April 25 is ANZAC day in Australia and New Zealand. ANZAC (Australia and New Zealand Army Corps) remembers the sacrifices of all Australian and New Zealand defence personnel in wars and armed conflicts. It began after World War One to remember the tragedy that was that war, and in particular the Gallipolli campaign, which began on April 25. I have written here about the ‘American Invasion’ of New Zealand during World War Two. In addition I have written an extensive history of the Kiwi Concert Party in World War Two for the website Audioculture and I have also written an article about Artie Shaw’s tour of New Zealand in 1943 found here so I won’t go into those here, but there were many other stories of musicians and their activities during World War Two. Here I’ll excerpt a couple of the individual stories from my thesis research. If you’re interested on reading more about them they are chapters 5 and 6 in my thesis, which can be found here.

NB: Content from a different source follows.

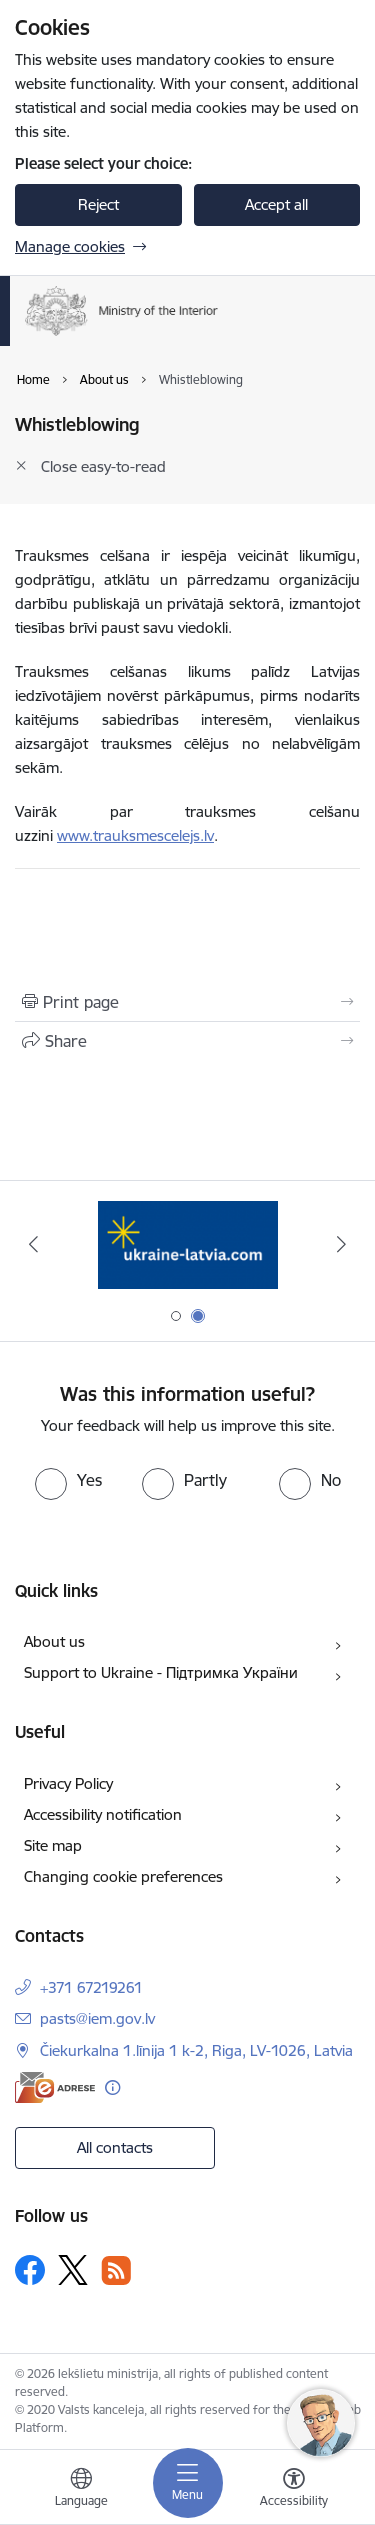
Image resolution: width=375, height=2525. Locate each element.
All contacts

Musician and composer Ken Avery was not involved in the Kiwi Concert Party or any of the other official bands (he was still a novice musician and wasn’t considered good enough for any of the bands), so he was essentially a music (especially jazz) fan. Avery served in the Middle East and around Italy and France during World War Two. While he was stationed in Maadi in Egypt Avery used much of his spare time listening to all of the allied forces jazz bands that came to play at the bases in Maadi, or civilian jazz bands on radio or record.
After being shipped to Italy circa mid–1944, Avery realised that if he really wanted to be able to play jazz, he needed an instrument to practice on, and bought himself a clarinet in the Southern Italian town of Bari. Once he had acquired a clarinet Avery regularly practiced when he was not fighting, and he continued listening to any and all jazz bands that he ran across. This pattern of listening and practice was one that Avery continued throughout the war, especially through the winter when there was little fighting.

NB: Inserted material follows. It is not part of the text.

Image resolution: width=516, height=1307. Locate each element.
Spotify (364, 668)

On the troopship home in early 1946, Avery appeared in various concerts and revues and was finally able to play with the Kiwi Concert Party (which had been a dream of his during his service). The Concert Party had organised a series of concerts in which they regularly featured a ‘guest artist’ from the soldiers. Avery offered up his talents, and was accepted. He chose: “a waltz–time and swing arrangement of ‘Indian Love Call.’ A small group from the concert party orchestra provided the rhythm backing: Chas Patterson piano, Alan ‘Horse’ Brown drums, and George Campbell string bass, with Lew Campbell on cup muted trumpet. The whole performance went off pretty well – I think the Concert Party boys enjoyed it more than the soldier audience.”
In contrast, trumpeter Jim Warren was already a professional musician before war broke out. While still civilians, Warren and fellow trumpeter Nolan Rafferty were asked by Ted ‘Chips’ Healy, who led the band at the Hobsonville base to sit in with the band for some dances as they were short of trumpeters. During the performance, they were persuaded to enlist so they could join the band officially. Warren and Rafferty enlisted in the Air Force in 1941, but the base band (unlike the Air force Central Band) was essentially a hobby and they needed a trade, so they joined the marine section, which serviced the flying boats and other marine craft.
In late 1941 or early 1942, both Warren and Rafferty were sent with their unit to Fiji to work on the flying boats there. While in Fiji they managed to scrape together a dance band to play for dances and concerts. To this day, Warren is surprised at how much trouble they had finding other musicians “among the several hundred men stationed on the island” to play in the band. Warren served in Fiji until early 1944, when his unit was returned to New Zealand. At that point he decided that he would like to play in the Central Band, and so he made an application, auditioned and was accepted.
For the rest of the war, Warren was a member of the Central Band, which he thoroughly enjoyed. He especially enjoyed the touring, and the diverse repertoire that the band tackled. It also dramatically improved his reading skills, which were not as good as they could have been.
Warren recalled that it was a very privileged way to spend the war, especially in comparison to his two years of regular duties before being transferred to the band. Although the life certainly wasn’t easy, between being based in Rongotai, and constantly touring, they rarely saw their families, it was considerably less dangerous than the lives of their counterparts serving overseas.
 Ibid 13.
 Jim Warren Interview with Aleisha Ward (2009).